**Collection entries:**

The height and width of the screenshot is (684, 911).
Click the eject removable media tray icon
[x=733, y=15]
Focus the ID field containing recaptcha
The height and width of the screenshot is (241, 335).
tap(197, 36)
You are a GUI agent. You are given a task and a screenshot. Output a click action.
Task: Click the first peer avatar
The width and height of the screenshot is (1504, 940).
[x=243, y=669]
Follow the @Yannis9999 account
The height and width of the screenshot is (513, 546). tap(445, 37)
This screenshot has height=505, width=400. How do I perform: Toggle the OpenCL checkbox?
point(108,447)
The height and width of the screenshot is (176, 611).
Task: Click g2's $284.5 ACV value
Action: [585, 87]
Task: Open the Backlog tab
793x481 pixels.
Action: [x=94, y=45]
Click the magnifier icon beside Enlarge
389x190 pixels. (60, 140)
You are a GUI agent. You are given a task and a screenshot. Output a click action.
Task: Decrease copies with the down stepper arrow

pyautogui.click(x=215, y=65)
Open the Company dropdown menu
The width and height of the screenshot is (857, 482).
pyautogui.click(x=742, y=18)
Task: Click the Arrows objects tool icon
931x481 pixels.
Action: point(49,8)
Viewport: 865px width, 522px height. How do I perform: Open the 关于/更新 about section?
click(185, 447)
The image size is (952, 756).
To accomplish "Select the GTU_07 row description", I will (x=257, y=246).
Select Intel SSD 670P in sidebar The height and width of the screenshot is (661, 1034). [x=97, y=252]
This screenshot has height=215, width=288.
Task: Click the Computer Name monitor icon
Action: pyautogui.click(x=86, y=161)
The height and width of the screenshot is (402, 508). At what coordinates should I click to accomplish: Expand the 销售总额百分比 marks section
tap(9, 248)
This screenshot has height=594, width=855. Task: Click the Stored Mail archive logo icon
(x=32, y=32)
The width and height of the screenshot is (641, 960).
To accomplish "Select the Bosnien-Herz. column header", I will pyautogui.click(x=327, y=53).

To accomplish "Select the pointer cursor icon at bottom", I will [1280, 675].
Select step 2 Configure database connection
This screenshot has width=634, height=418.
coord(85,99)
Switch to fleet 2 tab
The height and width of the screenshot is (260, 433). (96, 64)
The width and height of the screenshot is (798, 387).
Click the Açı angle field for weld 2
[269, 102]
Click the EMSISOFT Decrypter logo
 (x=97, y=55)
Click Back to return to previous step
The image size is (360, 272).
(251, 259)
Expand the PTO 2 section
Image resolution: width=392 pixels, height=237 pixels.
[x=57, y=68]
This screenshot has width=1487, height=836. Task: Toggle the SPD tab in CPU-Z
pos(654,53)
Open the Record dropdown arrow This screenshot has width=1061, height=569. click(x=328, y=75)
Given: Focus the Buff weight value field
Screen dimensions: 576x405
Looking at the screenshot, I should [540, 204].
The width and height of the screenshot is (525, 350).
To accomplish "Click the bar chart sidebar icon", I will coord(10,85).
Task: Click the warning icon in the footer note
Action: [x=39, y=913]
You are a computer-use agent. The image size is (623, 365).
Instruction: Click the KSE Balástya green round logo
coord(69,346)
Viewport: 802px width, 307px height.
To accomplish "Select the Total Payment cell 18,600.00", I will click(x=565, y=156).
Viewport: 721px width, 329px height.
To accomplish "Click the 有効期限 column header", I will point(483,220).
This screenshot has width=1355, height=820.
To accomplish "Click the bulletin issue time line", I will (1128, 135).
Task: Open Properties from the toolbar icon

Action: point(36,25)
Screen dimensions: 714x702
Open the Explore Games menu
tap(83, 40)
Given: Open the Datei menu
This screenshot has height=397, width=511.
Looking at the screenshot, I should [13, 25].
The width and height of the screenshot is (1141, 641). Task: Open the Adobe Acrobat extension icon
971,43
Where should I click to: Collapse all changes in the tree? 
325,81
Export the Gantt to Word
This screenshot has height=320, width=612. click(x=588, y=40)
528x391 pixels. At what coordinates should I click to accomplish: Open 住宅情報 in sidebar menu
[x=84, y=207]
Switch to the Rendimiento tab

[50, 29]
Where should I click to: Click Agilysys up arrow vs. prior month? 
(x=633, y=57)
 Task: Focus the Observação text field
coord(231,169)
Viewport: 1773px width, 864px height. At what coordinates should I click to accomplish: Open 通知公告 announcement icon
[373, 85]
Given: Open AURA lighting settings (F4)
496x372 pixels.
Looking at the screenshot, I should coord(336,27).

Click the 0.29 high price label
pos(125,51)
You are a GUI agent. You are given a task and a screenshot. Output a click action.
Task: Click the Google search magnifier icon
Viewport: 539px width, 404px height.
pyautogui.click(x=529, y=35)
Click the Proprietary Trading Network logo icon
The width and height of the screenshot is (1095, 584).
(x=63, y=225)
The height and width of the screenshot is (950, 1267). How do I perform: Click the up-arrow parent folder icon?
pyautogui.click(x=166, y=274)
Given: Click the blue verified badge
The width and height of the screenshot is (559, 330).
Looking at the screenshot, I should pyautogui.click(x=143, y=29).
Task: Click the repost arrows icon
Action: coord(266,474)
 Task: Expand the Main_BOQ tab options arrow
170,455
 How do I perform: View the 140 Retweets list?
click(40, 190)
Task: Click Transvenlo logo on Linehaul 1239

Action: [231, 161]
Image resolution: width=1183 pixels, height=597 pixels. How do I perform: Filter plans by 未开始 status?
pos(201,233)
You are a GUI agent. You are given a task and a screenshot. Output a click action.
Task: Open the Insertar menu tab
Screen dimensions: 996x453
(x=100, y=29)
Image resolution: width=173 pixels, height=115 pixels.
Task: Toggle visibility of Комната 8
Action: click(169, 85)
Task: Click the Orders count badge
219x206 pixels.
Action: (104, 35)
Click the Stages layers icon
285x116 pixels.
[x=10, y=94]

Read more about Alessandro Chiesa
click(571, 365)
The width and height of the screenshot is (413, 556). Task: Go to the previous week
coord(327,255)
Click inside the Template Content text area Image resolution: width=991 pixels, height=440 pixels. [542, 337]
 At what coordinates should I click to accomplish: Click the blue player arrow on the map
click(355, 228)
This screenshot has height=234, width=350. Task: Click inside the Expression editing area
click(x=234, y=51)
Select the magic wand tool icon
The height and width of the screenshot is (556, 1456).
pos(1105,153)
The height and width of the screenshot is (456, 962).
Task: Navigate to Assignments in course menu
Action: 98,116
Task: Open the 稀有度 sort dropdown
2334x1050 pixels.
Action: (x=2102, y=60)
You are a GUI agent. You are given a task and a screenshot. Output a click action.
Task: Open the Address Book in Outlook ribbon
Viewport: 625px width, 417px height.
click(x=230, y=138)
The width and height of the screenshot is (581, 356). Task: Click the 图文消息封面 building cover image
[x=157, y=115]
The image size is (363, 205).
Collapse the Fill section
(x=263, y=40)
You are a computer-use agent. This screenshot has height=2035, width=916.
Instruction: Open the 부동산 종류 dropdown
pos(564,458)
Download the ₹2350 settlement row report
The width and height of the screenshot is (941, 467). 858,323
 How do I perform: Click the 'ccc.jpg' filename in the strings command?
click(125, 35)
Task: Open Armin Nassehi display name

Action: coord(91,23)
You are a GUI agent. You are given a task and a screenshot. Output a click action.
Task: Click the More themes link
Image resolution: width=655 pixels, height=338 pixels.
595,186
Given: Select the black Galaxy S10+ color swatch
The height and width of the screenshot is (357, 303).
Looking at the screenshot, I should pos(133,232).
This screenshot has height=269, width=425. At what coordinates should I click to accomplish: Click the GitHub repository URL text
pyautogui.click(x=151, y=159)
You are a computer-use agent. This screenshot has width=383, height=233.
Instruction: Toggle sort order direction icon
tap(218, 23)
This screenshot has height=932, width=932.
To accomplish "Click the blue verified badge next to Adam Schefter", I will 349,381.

**Task instructions:** The data above must be returned in full, exactly as written.

**Response:**
The height and width of the screenshot is (684, 911).
Click the eject removable media tray icon
[x=733, y=15]
Focus the ID field containing recaptcha
The height and width of the screenshot is (241, 335).
tap(197, 36)
You are a GUI agent. You are given a task and a screenshot. Output a click action.
Task: Click the first peer avatar
The width and height of the screenshot is (1504, 940).
[x=243, y=669]
Follow the @Yannis9999 account
The height and width of the screenshot is (513, 546). tap(445, 37)
This screenshot has height=505, width=400. How do I perform: Toggle the OpenCL checkbox?
point(108,447)
The height and width of the screenshot is (176, 611).
Task: Click g2's $284.5 ACV value
Action: [585, 87]
Task: Open the Backlog tab
793x481 pixels.
Action: [x=94, y=45]
Click the magnifier icon beside Enlarge
389x190 pixels. (60, 140)
You are a GUI agent. You are given a task and a screenshot. Output a click action.
Task: Decrease copies with the down stepper arrow

pyautogui.click(x=215, y=65)
Open the Company dropdown menu
The width and height of the screenshot is (857, 482).
pyautogui.click(x=742, y=18)
Task: Click the Arrows objects tool icon
931x481 pixels.
Action: point(49,8)
Viewport: 865px width, 522px height. How do I perform: Open the 关于/更新 about section?
click(185, 447)
The image size is (952, 756).
To accomplish "Select the GTU_07 row description", I will (x=257, y=246).
Select Intel SSD 670P in sidebar The height and width of the screenshot is (661, 1034). [x=97, y=252]
This screenshot has height=215, width=288.
Task: Click the Computer Name monitor icon
Action: pyautogui.click(x=86, y=161)
The height and width of the screenshot is (402, 508). At what coordinates should I click to accomplish: Expand the 销售总额百分比 marks section
tap(9, 248)
This screenshot has height=594, width=855. Task: Click the Stored Mail archive logo icon
(x=32, y=32)
The width and height of the screenshot is (641, 960).
To accomplish "Select the Bosnien-Herz. column header", I will pyautogui.click(x=327, y=53).

To accomplish "Select the pointer cursor icon at bottom", I will [1280, 675].
Select step 2 Configure database connection
This screenshot has width=634, height=418.
coord(85,99)
Switch to fleet 2 tab
The height and width of the screenshot is (260, 433). (96, 64)
The width and height of the screenshot is (798, 387).
Click the Açı angle field for weld 2
[269, 102]
Click the EMSISOFT Decrypter logo
 (x=97, y=55)
Click Back to return to previous step
The image size is (360, 272).
(251, 259)
Expand the PTO 2 section
Image resolution: width=392 pixels, height=237 pixels.
[x=57, y=68]
This screenshot has width=1487, height=836. Task: Toggle the SPD tab in CPU-Z
pos(654,53)
Open the Record dropdown arrow This screenshot has width=1061, height=569. click(x=328, y=75)
Given: Focus the Buff weight value field
Screen dimensions: 576x405
Looking at the screenshot, I should [540, 204].
The width and height of the screenshot is (525, 350).
To accomplish "Click the bar chart sidebar icon", I will coord(10,85).
Task: Click the warning icon in the footer note
Action: [x=39, y=913]
You are a computer-use agent. The image size is (623, 365).
Instruction: Click the KSE Balástya green round logo
coord(69,346)
Viewport: 802px width, 307px height.
To accomplish "Select the Total Payment cell 18,600.00", I will click(x=565, y=156).
Viewport: 721px width, 329px height.
To accomplish "Click the 有効期限 column header", I will point(483,220).
This screenshot has width=1355, height=820.
To accomplish "Click the bulletin issue time line", I will (1128, 135).
Task: Open Properties from the toolbar icon

Action: point(36,25)
Screen dimensions: 714x702
Open the Explore Games menu
tap(83, 40)
Given: Open the Datei menu
This screenshot has height=397, width=511.
Looking at the screenshot, I should [13, 25].
The width and height of the screenshot is (1141, 641). Task: Open the Adobe Acrobat extension icon
971,43
Where should I click to: Collapse all changes in the tree? 
325,81
Export the Gantt to Word
This screenshot has height=320, width=612. click(x=588, y=40)
528x391 pixels. At what coordinates should I click to accomplish: Open 住宅情報 in sidebar menu
[x=84, y=207]
Switch to the Rendimiento tab

[50, 29]
Where should I click to: Click Agilysys up arrow vs. prior month? 
(x=633, y=57)
 Task: Focus the Observação text field
coord(231,169)
Viewport: 1773px width, 864px height. At what coordinates should I click to accomplish: Open 通知公告 announcement icon
[373, 85]
Given: Open AURA lighting settings (F4)
496x372 pixels.
Looking at the screenshot, I should coord(336,27).

Click the 0.29 high price label
pos(125,51)
You are a GUI agent. You are given a task and a screenshot. Output a click action.
Task: Click the Google search magnifier icon
Viewport: 539px width, 404px height.
pyautogui.click(x=529, y=35)
Click the Proprietary Trading Network logo icon
The width and height of the screenshot is (1095, 584).
(x=63, y=225)
The height and width of the screenshot is (950, 1267). How do I perform: Click the up-arrow parent folder icon?
pyautogui.click(x=166, y=274)
Given: Click the blue verified badge
The width and height of the screenshot is (559, 330).
Looking at the screenshot, I should pyautogui.click(x=143, y=29).
Task: Click the repost arrows icon
Action: coord(266,474)
 Task: Expand the Main_BOQ tab options arrow
170,455
 How do I perform: View the 140 Retweets list?
click(40, 190)
Task: Click Transvenlo logo on Linehaul 1239

Action: [231, 161]
Image resolution: width=1183 pixels, height=597 pixels. How do I perform: Filter plans by 未开始 status?
pos(201,233)
You are a GUI agent. You are given a task and a screenshot. Output a click action.
Task: Open the Insertar menu tab
Screen dimensions: 996x453
(x=100, y=29)
Image resolution: width=173 pixels, height=115 pixels.
Task: Toggle visibility of Комната 8
Action: click(169, 85)
Task: Click the Orders count badge
219x206 pixels.
Action: (104, 35)
Click the Stages layers icon
285x116 pixels.
[x=10, y=94]

Read more about Alessandro Chiesa
click(571, 365)
The width and height of the screenshot is (413, 556). Task: Go to the previous week
coord(327,255)
Click inside the Template Content text area Image resolution: width=991 pixels, height=440 pixels. [542, 337]
 At what coordinates should I click to accomplish: Click the blue player arrow on the map
click(355, 228)
This screenshot has height=234, width=350. Task: Click inside the Expression editing area
click(x=234, y=51)
Select the magic wand tool icon
The height and width of the screenshot is (556, 1456).
pos(1105,153)
The height and width of the screenshot is (456, 962).
Task: Navigate to Assignments in course menu
Action: 98,116
Task: Open the 稀有度 sort dropdown
2334x1050 pixels.
Action: (x=2102, y=60)
You are a GUI agent. You are given a task and a screenshot. Output a click action.
Task: Open the Address Book in Outlook ribbon
Viewport: 625px width, 417px height.
click(x=230, y=138)
The width and height of the screenshot is (581, 356). Task: Click the 图文消息封面 building cover image
[x=157, y=115]
The image size is (363, 205).
Collapse the Fill section
(x=263, y=40)
You are a computer-use agent. This screenshot has height=2035, width=916.
Instruction: Open the 부동산 종류 dropdown
pos(564,458)
Download the ₹2350 settlement row report
The width and height of the screenshot is (941, 467). 858,323
 How do I perform: Click the 'ccc.jpg' filename in the strings command?
click(125, 35)
Task: Open Armin Nassehi display name

Action: coord(91,23)
You are a GUI agent. You are given a task and a screenshot. Output a click action.
Task: Click the More themes link
Image resolution: width=655 pixels, height=338 pixels.
595,186
Given: Select the black Galaxy S10+ color swatch
The height and width of the screenshot is (357, 303).
Looking at the screenshot, I should pos(133,232).
This screenshot has height=269, width=425. At what coordinates should I click to accomplish: Click the GitHub repository URL text
pyautogui.click(x=151, y=159)
You are a computer-use agent. This screenshot has width=383, height=233.
Instruction: Toggle sort order direction icon
tap(218, 23)
This screenshot has height=932, width=932.
To accomplish "Click the blue verified badge next to Adam Schefter", I will 349,381.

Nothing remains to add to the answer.